Several molecular typing methods, including multilocus sequence typing (MLST) and fbl-typing, revealed a clonal population structure, with no phylogenetic lineage associated with invasive infections [4, 5]. To date, seven clonal complexes (CCs) have been described ( Strains isolated worldwide from hospitalized patients mainly belong to CC1 and CC3 [6,7,8]. Even if some methicillin resistant clones are circulating in Asia [8,9,10], this species currently remains highly sensitive to antibiotics [3]. Predominance of some CCs could then be explained by the low genetic diversity of the species [11] or by an increased ability of these CCs to survive in the hospital environment by biofilm formation [1] and/or resistance to antiseptics.

Two antiseptics, chlorhexidine digluconate (CHX) and benzalkonium chloride (BAC), are widely used in health care settings including skin and wound antisepsis [12, 13]. Antiseptic resistance of Staphylococcus aureus and CoNS is mediated by efflux pumps: NorA and QacA belonging to the major facilitator superfamily, and QacC, QacG, QacH and QacJ belonging to the multidrug resistant transporter family [14,15,16]. This resistance is phenotypically characterized by high minimum inhibitory concentrations (MICs) to antiseptics, even if there is no consensual definition [17, 18]. Antiseptic resistance can be associated with the presence of resistance genes, which can belong to the core genome such as the norA gene in S. aureus [19], or be encoded by a plasmid like qac genes, identified in S. aureus and various species of CoNS [14].

> [What you will do]
1. Using the passage on clonal complexes and antiseptic resistance, answer each question:
(a) To which clonal complexes do strains isolated worldwide from hospitalized patients mainly belong?
(b) Which two antiseptics does the passage name as widely used in health care settings?
(c) Which efflux pumps belong to the major facilitator superfamily?
2. Go on with the passage on clonal complexes and antiseptic resistance, starting after its final sentence.

> [Data excerpts]

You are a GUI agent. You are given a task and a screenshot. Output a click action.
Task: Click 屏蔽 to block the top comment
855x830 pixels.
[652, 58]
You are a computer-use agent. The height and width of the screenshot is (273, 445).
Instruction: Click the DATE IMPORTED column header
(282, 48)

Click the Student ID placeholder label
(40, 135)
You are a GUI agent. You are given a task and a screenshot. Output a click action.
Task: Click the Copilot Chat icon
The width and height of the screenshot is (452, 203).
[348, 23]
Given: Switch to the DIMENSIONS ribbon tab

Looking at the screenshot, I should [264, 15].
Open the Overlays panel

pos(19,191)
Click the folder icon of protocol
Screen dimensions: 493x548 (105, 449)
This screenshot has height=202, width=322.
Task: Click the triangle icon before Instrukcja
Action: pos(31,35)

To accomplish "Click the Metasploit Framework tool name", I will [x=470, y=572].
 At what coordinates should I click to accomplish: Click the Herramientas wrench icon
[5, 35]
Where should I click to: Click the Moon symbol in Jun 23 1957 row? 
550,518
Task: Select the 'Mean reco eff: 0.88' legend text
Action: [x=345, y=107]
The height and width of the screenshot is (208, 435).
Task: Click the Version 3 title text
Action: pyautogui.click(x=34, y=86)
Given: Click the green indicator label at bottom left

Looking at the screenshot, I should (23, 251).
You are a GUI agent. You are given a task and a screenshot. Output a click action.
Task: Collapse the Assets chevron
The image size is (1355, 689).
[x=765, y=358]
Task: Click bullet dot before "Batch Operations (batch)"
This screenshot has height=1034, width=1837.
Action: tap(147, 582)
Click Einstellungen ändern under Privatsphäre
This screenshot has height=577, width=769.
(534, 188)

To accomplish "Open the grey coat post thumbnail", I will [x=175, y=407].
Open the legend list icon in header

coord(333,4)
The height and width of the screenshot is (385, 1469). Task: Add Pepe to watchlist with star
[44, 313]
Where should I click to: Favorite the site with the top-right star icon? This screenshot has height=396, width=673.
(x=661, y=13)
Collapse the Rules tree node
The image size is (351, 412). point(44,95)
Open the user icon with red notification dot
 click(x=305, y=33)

> [Responses by task]
1.
(a) CC1 and CC3
(b) Chlorhexidine digluconate (CHX) and benzalkonium chloride (BAC)
(c) NorA and QacA

2.
So far, little is known about S. lugdunensis resistance to antiseptics [20, 21]. Therefore, the aim of this study was to investigate the prevalence of resistance to the widely used antiseptics BAC and CHX by using both phenotypic and genotypic methods, in a collection of S. lugdunensis clinical isolates representing the seven CCs described to date.


Antimicrobial susceptibility test results

The antibiotic susceptibility results of the 49 S. lugdunensis strains are shown in Table 1. Eleven strains (22.4%) were resistant to penicillin G. The rate of strains resistant to kanamycin, tobramycin, fusidic acid and tetracyclin was 4.1% (2/49 strains) and that of strains resistant to gentamicin, erythromycin and clindamycin was 2% (1/49 strains). One strain (2%) was resistant to methicillin (methicillin-resistant S. lugdunensis, MRSL). This strain was multidrug resistant and belonged to CC3.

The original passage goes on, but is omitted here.